Un grand nombre de délégations ont déploré les restrictions de ce droit qui entravent le progrès, limitent la participation et facilitent la diffusion de la propagande et de la désinformation. Les restrictions injustifiées du droit à la liberté d’opinion et d’expression sapent la démocratie, l’État de droit et le développement durable, et mettent en danger la santé, la sécurité et l’environnement des personnes, a insisté un intervenant.

Une délégation a particulièrement regretté que, trop souvent, les femmes soient réduites au silence et harcelées et a plaidé pour que le numérique connaisse sa révolution féministe.

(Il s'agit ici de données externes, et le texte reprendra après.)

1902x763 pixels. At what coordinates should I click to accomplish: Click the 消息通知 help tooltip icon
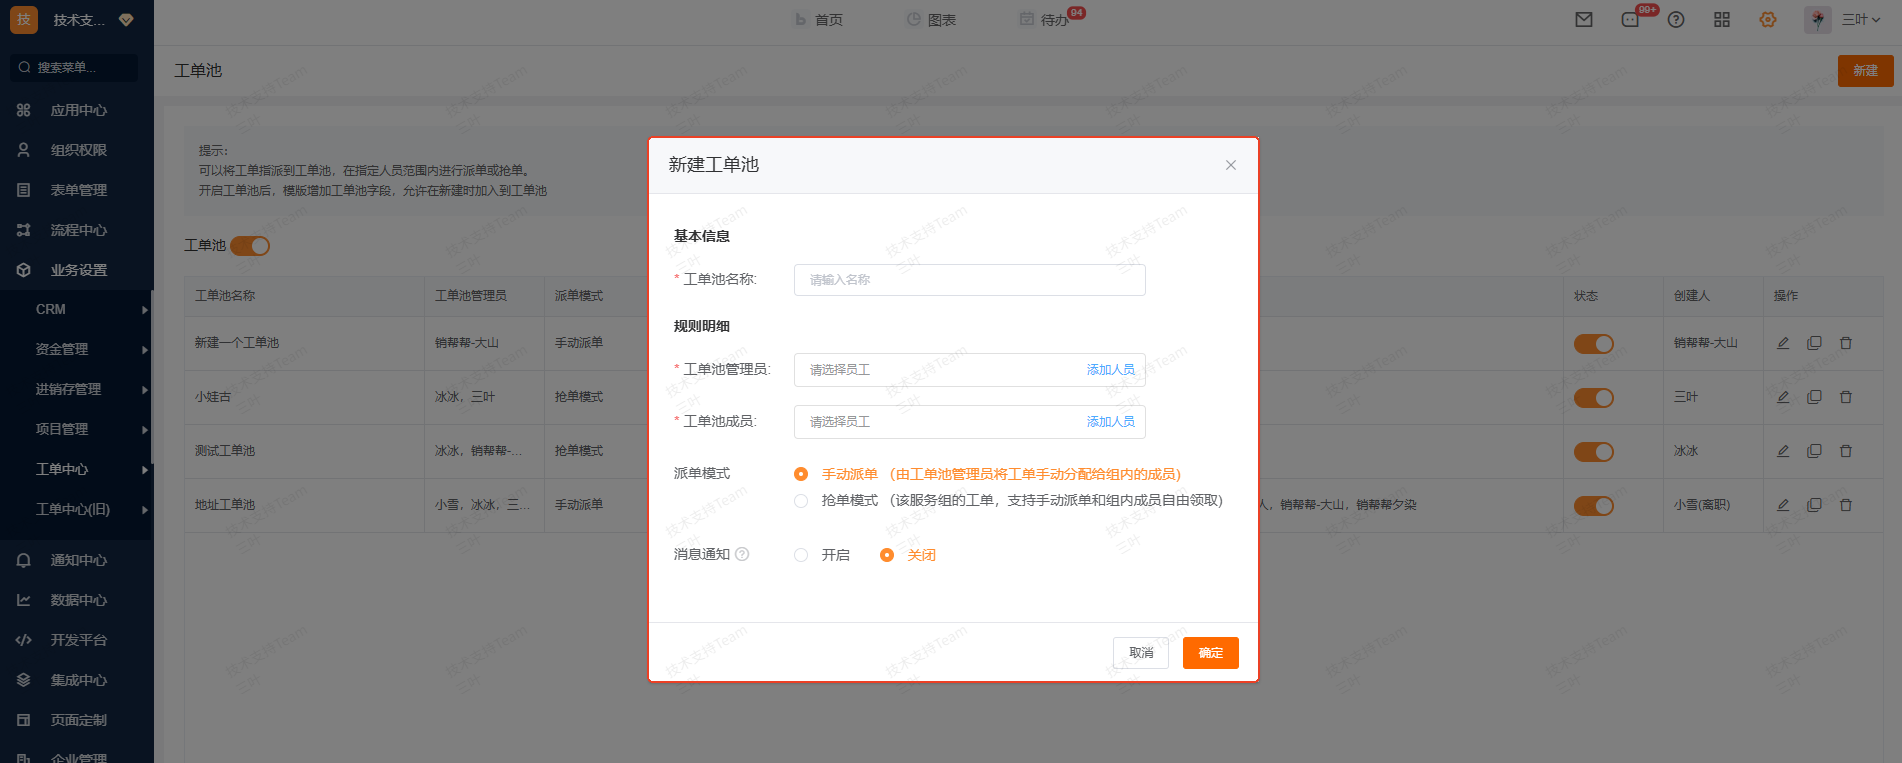point(742,554)
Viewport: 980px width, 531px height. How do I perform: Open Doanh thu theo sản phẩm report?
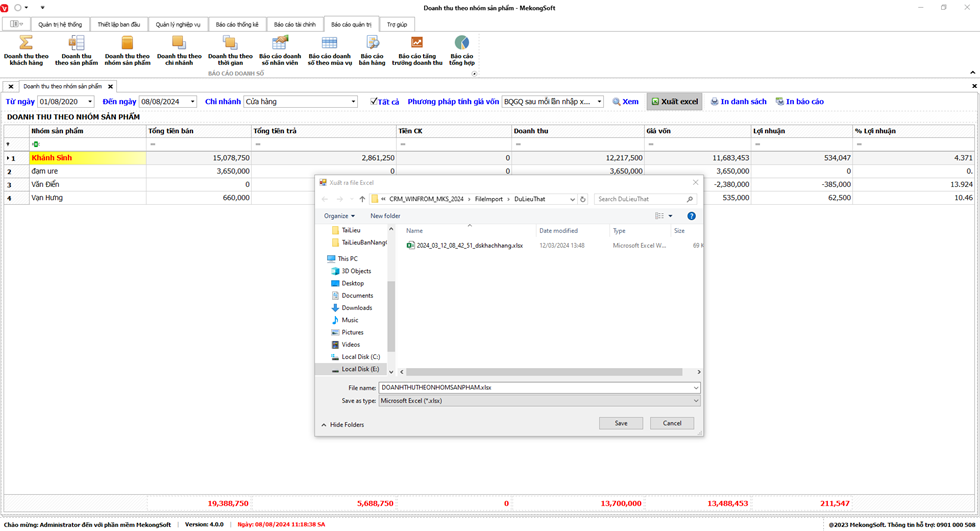coord(76,50)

Plusieurs délégations ont appelé à davantage défendre la liberté des médias, à protéger les journalistes et les professionnels des médias, à soutenir les médias indépendants et l’accès à l’information, et à lutter contre la manipulation et l’ingérence étrangères de l’information, y compris la désinformation.  Il a été souligné que les défenseurs des droits de l’homme, les journalistes et les professionnels des médias ont un rôle vital à jouer dans la promotion du développement durable.  Une délégation a condamné tous les attentats, attaques et assassinats visant des défenseurs des droits de l’homme, des journalistes et des professionnels des médias. Il est du devoir de tous les États de veiller à ce que ces personnes puissent mener à bien leur travail sans attaque, harcèlement, intimidation ni représailles, tant en ligne qu’hors ligne, a-t-on insisté.

Une délégation a dénoncé la manipulation systématique de l’information, la législation répressive et la violence en Fédération de Russie et en Biélorussie, affirmant que ces politiques ont conduit à la suppression des libertés civiles et politiques et ont créé un environnement politique dans lequel l’agression militaire pure et simple pouvait se poursuivre sans contrôle.

Le monde est encore loin d’atteindre les objectifs de développement durable, s’agissant notamment du renforcement de l’information, des médias et de l’éducation numérique, de la réduction des fractures numériques et de la connectivité de tous les êtres humains à un Internet libre, sécurisé et ouvert, qui favorise l’inclusion et la participation dans les sociétés, a-t-il en outre été relevé.

Une délégation a dénoncé la montée des courants extrémistes qui encouragent le discours de haine et l’incitation à la violence, alimentant les formes contemporaines de racisme, de discrimination raciale, de xénophobie et d’autres formes d’intolérance, y compris l’incendie d’exemplaires du Coran.

**Liste des intervenants : Lituanie (au nom d’un groupe de pays), Union européenne, Lettonie (au nom d’un groupe de pays), Programme des Nations Unies pour le développement (PNUD), Égypte, Fonds des Nations Unies pour l’enfance (UNICEF), Burkina Faso, Israël, Arménie, Pays-Bas, Costa Rica, Tchéquie, Belgique, Paraguay, Luxembourg, Timor-Leste, France, Organisation des Nations Unies pour l’éducation, la science et la culture (UNESCO), Indonésie, États-Unis, Iraq, Canada, Maldives, Malaisie, Malte, Royaume-Uni, Venezuela, Cameroun, Irlande.